Khanduja Vikas, Lawrence John E, Audenaert Emmanuel
Department of Trauma & Orthopaedics, Addenbrooke's Hospital, Cambridge, United Kingdom.
Department of Trauma & Orthopaedics, Addenbrooke's Hospital, Cambridge, United Kingdom.
Arthroscopy. 2017 Mar;33(3):566-571. doi: 10.1016/j.arthro.2016.09.028. Epub 2016 Dec 16.
To test the construct validity of the hip diagnostics module of a virtual reality hip arthroscopy simulator.
Nineteen orthopaedic surgeons performed a simulated arthroscopic examination of a healthy hip joint using a 70° arthroscope in the supine position. Surgeons were categorized as either expert (those who had performed 250 hip arthroscopies or more) or novice (those who had performed fewer than this). Twenty-one specific targets were visualized within the central and peripheral compartments; 9 via the anterior portal, 9 via the anterolateral portal, and 3 via the posterolateral portal. This was immediately followed by a task testing basic probe examination of the joint in which a series of 8 targets were probed via the anterolateral portal. During the tasks, the surgeon's performance was evaluated by the simulator using a set of predefined metrics including task duration, number of soft tissue and bone collisions, and distance travelled by instruments. No repeat attempts at the tasks were permitted. Construct validity was then evaluated by comparing novice and expert group performance metrics over the 2 tasks using the Mann-Whitney test, with a P value of less than .05 considered significant.

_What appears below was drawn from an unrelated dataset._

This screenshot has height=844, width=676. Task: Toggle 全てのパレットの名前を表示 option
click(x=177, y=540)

On the visualization task, the expert group outperformed the novice group on time taken (P = .0003), number of collisions with soft tissue (P = .001), number of collisions with bone (P = .002), and distance travelled by the arthroscope (P = .02). On the probe examination, the 2 groups differed only in the time taken to complete the task (P = .025) with no significant difference in other metrics.

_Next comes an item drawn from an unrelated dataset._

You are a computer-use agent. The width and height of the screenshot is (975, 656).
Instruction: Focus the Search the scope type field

Increased experience in hip arthroscopy was reflected by significantly better performance on the virtual reality simulator across 2 tasks, supporting its construct validity.
This study validates a virtual reality hip arthroscopy simulator and supports its potential for developing basic arthroscopic skills.
Level III.
测试虚拟现实髋关节镜模拟器髋关节诊断模块的结构效度。
19名骨科医生在仰卧位使用70°关节镜对健康髋关节进行模拟关节镜检查。医生被分为专家(进行过250例或更多髋关节镜手术的医生)或新手(进行过少于此数量髋关节镜手术的医生)。在中央和周边间隙内可视化21个特定目标;9个通过前侧入路,9个通过前外侧入路,3个通过后外侧入路。紧接着进行一项测试关节基本探针检查的任务,其中通过前外侧入路探测一系列8个目标。在任务过程中,模拟器使用一组预定义指标评估医生的表现,包括任务持续时间、软组织和骨骼碰撞次数以及器械移动距离。不允许对任务进行重复尝试。然后使用Mann-Whitney检验比较新手组和专家组在这两项任务中的表现指标来评估结构效度,P值小于0.05被认为具有显著性。
在可视化任务中,专家组在完成时间(P = 0.0003)、与软组织碰撞次数(P = 0.001)、与骨骼碰撞次数(P = 0.002)以及关节镜移动距离(P = 0.02)方面优于新手组。在探针检查中,两组仅在完成任务的时间上存在差异(P = 0.025),其他指标无显著差异。
在虚拟现实模拟器上两项任务的表现明显更好,这反映出髋关节镜经验增加,支持其结构效度。
本研究验证了虚拟现实髋关节镜模拟器,并支持其在培养基本关节镜技能方面的潜力。
III级。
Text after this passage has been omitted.